Americans have always been nostalgic for… America.
The paintings of Norman Rockwell harkened back to a pristine Americana America. Disney World’s ‘Main Street USA’ presents an idealized (and commodified), atemporal America.
One of my favorite examples of ‘Americana’ is The Andy Griffith Show. Mayberry, the fictional small, rural North Carolina town the show was set in, is an example of the land we never were but always wanted to be.
Especially edifying was the show’s introduction of traditional and Bluegrass music to a larger audience. Already, Nashville and commercial Country music had set itself against Bluegrass as too old-fashioned- acoustic and no drums.
The show’s Darlings (pronounced ‘Darlin’s’) family was the actual Bluegrass band The Dillards, plus Maggie Peterson on female vocals. The band’s deadpan persona was hipster decades before there were hipsters.
So, let’s try to sort this out. We have an actual band, the Dillards. They’re playing a fictional band, The Darlings, on a TV show about an America that never was. That is Americana.
But, in the process, they are actually playing Bluegrass tunes rooted in traditional American music- helping create renewed interest in authentic music that would kick off a revival with the young in the 1960s (no, they weren’t even from the Appalachian Mountains, but they were from the Ozarks). The epitome of lowbrow entertainment was simultaneously part of the cultural avant-garde.

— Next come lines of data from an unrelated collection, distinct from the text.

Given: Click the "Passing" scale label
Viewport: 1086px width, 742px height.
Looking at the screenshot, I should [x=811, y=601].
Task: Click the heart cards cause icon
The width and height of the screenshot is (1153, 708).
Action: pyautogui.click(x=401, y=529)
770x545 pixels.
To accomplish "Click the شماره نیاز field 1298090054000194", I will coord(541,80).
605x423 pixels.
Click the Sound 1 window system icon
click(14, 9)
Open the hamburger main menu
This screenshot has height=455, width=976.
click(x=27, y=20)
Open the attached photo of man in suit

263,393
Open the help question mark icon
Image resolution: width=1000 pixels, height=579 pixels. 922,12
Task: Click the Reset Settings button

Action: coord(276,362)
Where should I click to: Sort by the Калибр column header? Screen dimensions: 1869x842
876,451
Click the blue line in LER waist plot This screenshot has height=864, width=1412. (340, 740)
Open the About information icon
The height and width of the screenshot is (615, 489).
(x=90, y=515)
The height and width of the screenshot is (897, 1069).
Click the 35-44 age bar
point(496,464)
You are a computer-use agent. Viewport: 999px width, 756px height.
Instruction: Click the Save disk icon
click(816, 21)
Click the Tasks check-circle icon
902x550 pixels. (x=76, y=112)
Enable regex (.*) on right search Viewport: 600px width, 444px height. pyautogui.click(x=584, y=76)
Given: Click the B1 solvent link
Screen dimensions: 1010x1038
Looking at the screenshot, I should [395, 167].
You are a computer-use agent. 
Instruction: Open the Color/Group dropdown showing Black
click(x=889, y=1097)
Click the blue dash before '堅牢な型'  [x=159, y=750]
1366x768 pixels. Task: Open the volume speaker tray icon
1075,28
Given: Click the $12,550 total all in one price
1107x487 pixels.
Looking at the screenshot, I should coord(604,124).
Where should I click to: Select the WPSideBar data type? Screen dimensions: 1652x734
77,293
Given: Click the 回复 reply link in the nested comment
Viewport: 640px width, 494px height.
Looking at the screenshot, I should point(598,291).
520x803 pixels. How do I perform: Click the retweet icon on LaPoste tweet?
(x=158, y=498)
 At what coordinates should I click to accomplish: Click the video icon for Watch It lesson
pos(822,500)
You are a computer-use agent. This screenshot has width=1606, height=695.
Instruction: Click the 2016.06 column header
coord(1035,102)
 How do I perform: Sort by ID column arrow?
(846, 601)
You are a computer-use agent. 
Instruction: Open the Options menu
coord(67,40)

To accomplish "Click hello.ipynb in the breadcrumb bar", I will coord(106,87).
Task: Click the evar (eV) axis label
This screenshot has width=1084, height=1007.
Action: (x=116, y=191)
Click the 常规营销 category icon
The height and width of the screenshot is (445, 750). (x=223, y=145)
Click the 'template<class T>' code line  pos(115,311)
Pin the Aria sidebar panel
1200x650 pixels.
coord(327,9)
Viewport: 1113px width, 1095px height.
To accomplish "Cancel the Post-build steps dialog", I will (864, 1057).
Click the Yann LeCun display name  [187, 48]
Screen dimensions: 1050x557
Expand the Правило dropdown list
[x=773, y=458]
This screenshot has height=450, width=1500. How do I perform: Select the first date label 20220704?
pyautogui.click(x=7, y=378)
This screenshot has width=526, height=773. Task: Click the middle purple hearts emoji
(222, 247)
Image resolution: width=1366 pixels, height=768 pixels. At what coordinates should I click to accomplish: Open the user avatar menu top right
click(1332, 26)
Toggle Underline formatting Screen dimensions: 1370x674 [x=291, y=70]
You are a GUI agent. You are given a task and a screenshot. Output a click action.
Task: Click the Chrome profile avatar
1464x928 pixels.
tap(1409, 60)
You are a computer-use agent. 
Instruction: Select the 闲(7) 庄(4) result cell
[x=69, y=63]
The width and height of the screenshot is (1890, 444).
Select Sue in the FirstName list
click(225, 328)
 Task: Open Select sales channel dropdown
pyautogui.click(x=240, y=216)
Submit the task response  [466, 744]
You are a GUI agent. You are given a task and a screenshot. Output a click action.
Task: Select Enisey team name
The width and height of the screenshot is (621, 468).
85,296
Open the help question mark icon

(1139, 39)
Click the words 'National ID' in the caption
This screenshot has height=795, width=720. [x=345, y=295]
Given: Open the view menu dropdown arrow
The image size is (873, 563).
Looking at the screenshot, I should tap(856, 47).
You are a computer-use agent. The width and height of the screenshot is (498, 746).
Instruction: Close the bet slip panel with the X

If that last comment seems overblown for a second-rate band on an old TV show, it isn’t, because the Dillards went on to help revolutionize Bluegrass music. They were one of the first to electrify their instruments and add drums. They influenced bands like Led Zeppelin (in the choice to include the mandolin). Artists as diverse as Elton John and The Nitty Gritty Dirt Band have attested to their importance. They are credited with being one of the founders of Folk Rock.
The ‘fake’ is actually the ‘authentic’ then. Now, that is Americana!
The land we never were encapsulates the land we always have been.
There is a double dialectical move (sort of like 4D chess) for all the debunkers and cynics. Mayberry is just one of the names for the beloved community that has animated our collective soul. And, hopefully, we will always be listening to Bluegrass there.
Hence, Mayberry’s sheriff famously went unarmed. You do not need to carry a gun in an actual ideal community.
For the record, the Dillards are still performing.
(And, yes, I know the Darlings participate in the ‘hillbilly’ stereotype. I hope to get to all things hillbilly eventually. Also, Mayberry is rather white for a southern town. Will also get to that, the good Lord willin’).
Andy himself was a pretty fair musician. His finger-picking’ style of guitar playing can be picked up in the videos as well. And he was from North Carolina.





The Andy Griffith Show was one of my favorites as a child growing up...and is still one of my favorites... if only in the mind's eye, it harkens back to an idyllic time... it may have been a fantasy, but it represented all that America aspired to be... and the music was the glue that held it all together.
“The epitome of lowbrow entertainment was simultaneously part of the cultural avant-garde.”
Once more you do a jiu-jitsu move!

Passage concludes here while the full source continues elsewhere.